At about 17:00, Piłsudski met President Stanisław Wojciechowski on the Poniatowski Bridge. Piłsudski demanded a resignation of the Witos cabinet, but the president demanded capitulation of Piłsudski's forces. No agreement was reached and fighting erupted at about 19:00 hours.

The next day, a new round of negotiations began, mediated by Archbishop Aleksander Kakowski and Marshal of the Sejm Maciej Rataj. They brought no change to the stalemate.

On 14 May, the Polish Socialist Party declared its support for the rebels and called for a general strike, supported by the Railwaymen's Union (Związek Zawodowy Kolejarzy). The strike by socialist railwaymen paralyzed communications and kept pro-government military reinforcements from reaching Warsaw.

Eventually, to prevent the fighting in Warsaw from escalating into a nationwide civil war, Wojciechowski and Witos gave up and resigned their offices.

During the events, 215 soldiers and 164 civilians were killed, and some 900 people were wounded. A symbolic victim was the student Karol Levittoux (the great-nephew of the Polish independence activist Karol Levittoux), who was most likely killed by a non-commissioned officer fighting on the Piłsudskiite side.

A new government was formed under Prime Minister Kazimierz Bartel, with Piłsudski as minister of military affairs. On 31 May, the National Assembly (Zgromadzenie Narodowe) nominated Piłsudski to be president, but he declined. Eventually Ignacy Mościcki became the new president, but Piłsudski wielded real power from the time of the coup onward.

== Consequences ==
Piłsudski initiated a Sanation government (1926–1939), supposedly to restore moral fitness to public life. Until his death in 1935, Piłsudski played a preponderant role in Polish politics. He formally held the offices of defence minister and Inspector general of the armed forces in all governments until his death, two of which he headed himself in 1926–1928 and 1930.

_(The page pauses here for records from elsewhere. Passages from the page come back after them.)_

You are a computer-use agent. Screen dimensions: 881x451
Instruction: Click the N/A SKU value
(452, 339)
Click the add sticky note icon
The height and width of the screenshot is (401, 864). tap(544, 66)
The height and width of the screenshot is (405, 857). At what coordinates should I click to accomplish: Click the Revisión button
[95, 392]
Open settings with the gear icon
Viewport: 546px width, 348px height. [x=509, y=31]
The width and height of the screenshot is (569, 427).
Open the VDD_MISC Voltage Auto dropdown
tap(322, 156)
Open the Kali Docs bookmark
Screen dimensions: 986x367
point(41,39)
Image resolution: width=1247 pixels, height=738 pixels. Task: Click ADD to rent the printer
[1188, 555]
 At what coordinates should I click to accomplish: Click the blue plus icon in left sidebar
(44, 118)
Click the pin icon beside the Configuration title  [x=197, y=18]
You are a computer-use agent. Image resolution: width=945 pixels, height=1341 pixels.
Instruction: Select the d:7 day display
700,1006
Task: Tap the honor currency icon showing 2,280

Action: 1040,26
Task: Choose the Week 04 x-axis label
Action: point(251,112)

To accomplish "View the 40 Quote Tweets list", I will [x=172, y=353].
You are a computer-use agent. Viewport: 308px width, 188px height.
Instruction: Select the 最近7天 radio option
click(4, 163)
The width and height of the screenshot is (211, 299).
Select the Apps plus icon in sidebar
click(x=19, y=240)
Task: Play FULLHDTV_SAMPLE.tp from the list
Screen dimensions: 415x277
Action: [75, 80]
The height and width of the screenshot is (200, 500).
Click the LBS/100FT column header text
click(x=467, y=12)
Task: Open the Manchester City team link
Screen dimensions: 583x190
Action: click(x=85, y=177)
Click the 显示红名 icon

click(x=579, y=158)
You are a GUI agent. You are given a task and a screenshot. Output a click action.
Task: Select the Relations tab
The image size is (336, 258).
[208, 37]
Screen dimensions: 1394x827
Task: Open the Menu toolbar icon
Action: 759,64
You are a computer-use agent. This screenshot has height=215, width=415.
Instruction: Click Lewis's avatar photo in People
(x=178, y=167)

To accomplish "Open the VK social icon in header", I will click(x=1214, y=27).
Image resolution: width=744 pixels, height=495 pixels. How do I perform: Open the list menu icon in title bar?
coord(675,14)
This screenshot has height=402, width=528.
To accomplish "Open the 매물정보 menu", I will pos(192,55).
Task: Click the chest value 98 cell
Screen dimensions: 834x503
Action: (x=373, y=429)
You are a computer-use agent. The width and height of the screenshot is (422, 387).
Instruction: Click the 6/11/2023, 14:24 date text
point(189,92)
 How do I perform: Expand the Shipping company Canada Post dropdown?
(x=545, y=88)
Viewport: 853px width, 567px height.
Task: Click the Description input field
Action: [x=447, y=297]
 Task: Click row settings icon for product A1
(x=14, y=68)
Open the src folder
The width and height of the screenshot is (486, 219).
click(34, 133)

The democratic March Constitution of Poland was replaced by Piłsudski and his supporters by the April Constitution in 1935. It was tailored to Piłsudski's specifications and provided for a strong presidency, but came too late for Piłsudski to assume that office. It remained Poland's constitution until the outbreak of World War II and was recognized by the Polish government-in-exile afterwards.